Schneiderman uses those numbers to argue that the federal government and other states should enact tougher gun laws. Doing so, Schneiderman reasons, would keep guns out of the hands of criminals committing crimes in New York state.

Obviously, something must be done to keep guns out of the hands of criminals. Remember, New York’s SAFE Act was supposed to keep guns out of the hands of those who would do harm. By Schneiderman’s measure, the SAFE Act has been a failure if only because New York lawmakers failed to realize the length to which those who want to do harm will go to do so. Three years after the SAFE Act’s passage, the Second Amendment rights of people who have done nothing wrong are indeed infringed upon while people who have no business owning a gun find ways to get one.
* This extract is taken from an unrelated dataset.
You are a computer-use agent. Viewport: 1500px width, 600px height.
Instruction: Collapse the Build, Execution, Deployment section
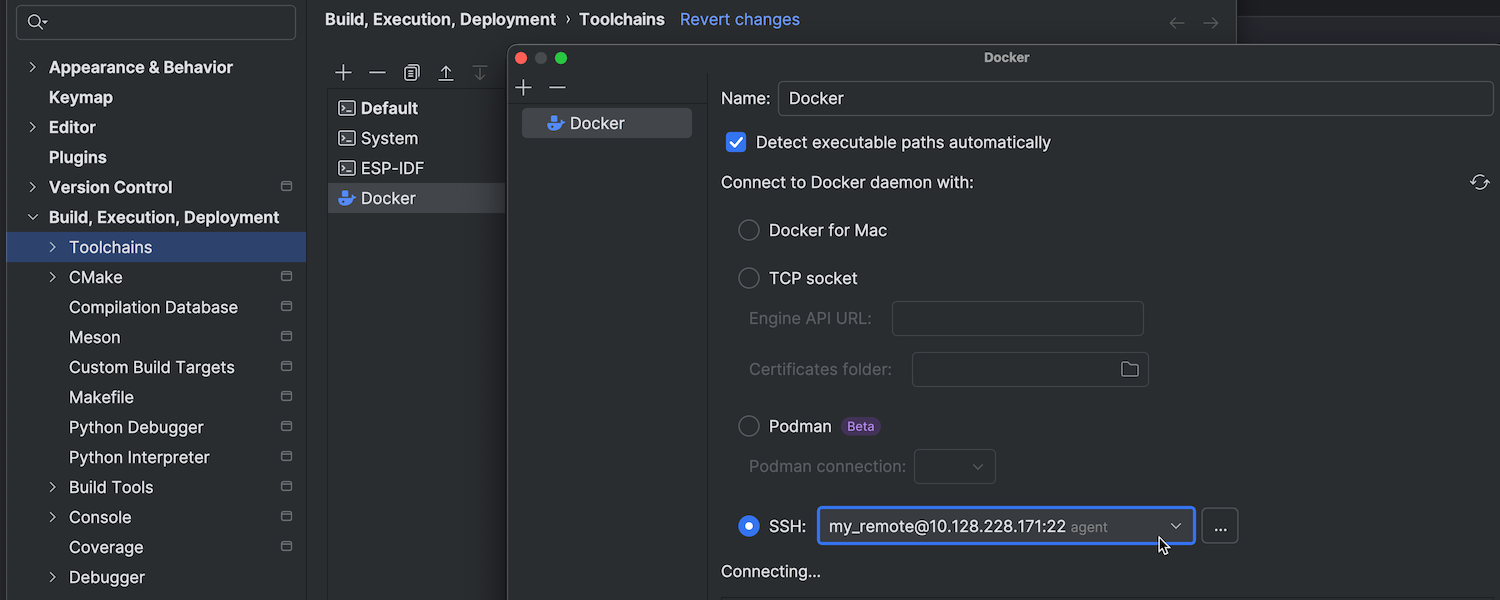pos(32,217)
Schneiderman is right about one thing; a piecemeal approach to gun laws is doomed to fail. Any changes must be federal in nature. But, we caution our federal representatives not to use Schneiderman’s report to justify further infringements on legal gun owners without being sure new laws will actually keep guns out of the hands of criminals. If new laws can’t guarantee to keep guns out of the hands of criminals, then they shouldn’t be passed.